I have a small collection of vintage dog clothing, and I recently returned to it to see if I could learn more about the makers and the circumstances that inspired them to offer these novelties for American dog owners. I’m especially fond of several pairs of dog booties, so let’s take a closer look at these.
I have spent a lot of time trying to figure out the material of these little boots. They aren’t made of a woven material, so I finally came to the conclusion that they are cut from some kind of early plastic sheet, or a sheet impregnated with a plastic, that has become hard and brittle over time. The bottoms are made of a different plastic that is shiny, black and imprinted with an “alligator scale” design. It too has become stiff and brittle. Even in their original condition, they probably didn’t conform completely to the dog’s foot, and they had to be laced on, which must have been inconvenient. This pair didn’t see much, if any, use. There is no documentation that they were made elsewhere, so I’m assuming that they were made in this country for U.S. Specialties Co., which distributed a wide array of pet supplies in the 1940s and 1950s.
So I looked around to see if I could find some kind of pattern or patent for these odd little boots, and I found a very similar design. David Richman of New York, New York, received the patent in 1936 for a “dog boot or galosh” that was supposed to be made of an unspecified “flexible waterproof sheet material.” Richman wrote, “It is thus possible to protect the animals from adverse weather conditions and to keep their feet clean so that they do not soil articles of furniture in the home when entering from the street.” Richman’s design has a single snap fastener at the top.
Although David Richman’s dog booties look stiff and uncomfortable in the drawing, I have seen pictures of old leather booties used to protect the feet of sled dogs (sorry that I do not have a good one for this), and there are quite a few similarities in the design — except that the sled dog boots, because they are leather, with rawhide laces, seem to have been soft, conforming to the paw.

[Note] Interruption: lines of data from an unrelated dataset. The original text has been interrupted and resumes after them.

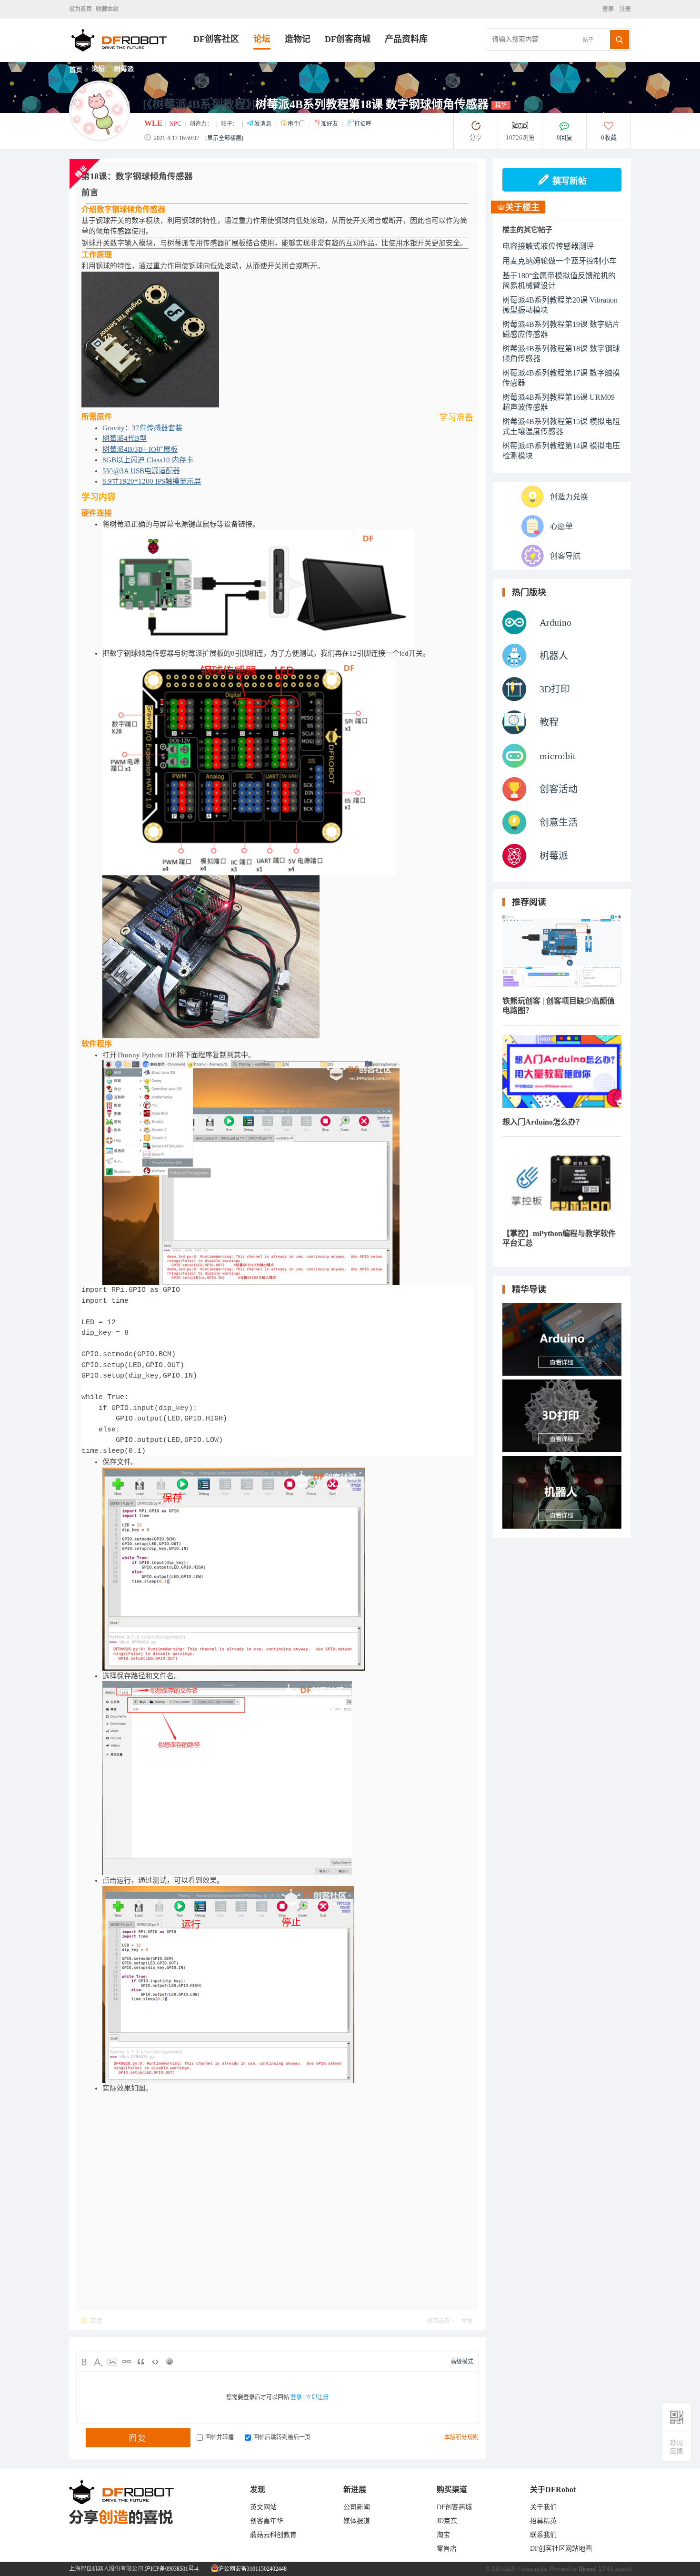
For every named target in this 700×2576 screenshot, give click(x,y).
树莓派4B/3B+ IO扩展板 (140, 449)
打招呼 (362, 124)
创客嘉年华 (266, 2521)
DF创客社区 (216, 39)
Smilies (169, 2361)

Richman’s justification for his patent design is interesting because it is very much directed to house dogs. And the box for these booties suggests that the dogs who wore them were riding in cars and living indoors. Further, in the 1940s, city dogs’ feet were exposed to a new material for making sidewalks and roads less slippery — rock salt. According to the National Geographic, Detroit was the first city to supply rock salt to its roads, in 1940.
The pair of dog boots below represent a couple of breakthroughs in the protection of little dog feet. Many pairs of these, made by Hollywood Dog Togs, survive “out there” on sites like eBay. This suggests that they were popular, but that some owners found them too troublesome to use.
Hollywood Dog Togs, Inc., was incorporated in California in 1958 and existed until 1983. It had been in operation by 1944, founded by Anne Ardmore and her husband Albert. Mrs. Ardmore designed and sewed dog clothing. There is another interesting story here about the new enthusiasm for “fashionable” clothing for small pet dogs, and I will share it a separate post about the company Hollywood Dog Togs.
The boots are still soft and pliable, although the elastic straps have lost much of their stretch. They were sized — mine are extra-small — and the box side below includes a nice picture of a happy pooch strapped into his boots.
I was even able to locate some information about the material of these boots. On 5 January 1958, the Miami Daily News-Record of Miami, Oklahoma, published a column called “Tire Talk from B.F. Goodrich” that discussed them specifically.
This unusual new product protects dog’s paws….The smart-looking boots slip on easily and comfort is insured by an adjustable ankle strap fastener….Marketed by Anne Ardmore’s Hollywood Dog Togs of Sherman Oaks, Calif., the boots are molded from geon vinyl resins supplied by B.F. Goodrich Chemical Co.”
So both these little pairs of boots were part of the plastics revolution, although only the vinyl resin in the Hollywood Dog Togs boots has held up over time.
As people use more and more salt on their sidewalks and streets, dogs need foot protection more than ever. Does your dog wear winter boots?
This is a fascinating post, Kasey. I bought booties for my dog Scout for the first time this winter. The musher’s wax that I use was no match for this year’s ice and snow. Her booties look like old fashioned monkey socks. 🐒
Correction: I meant to say no match for this year’s ice and salt.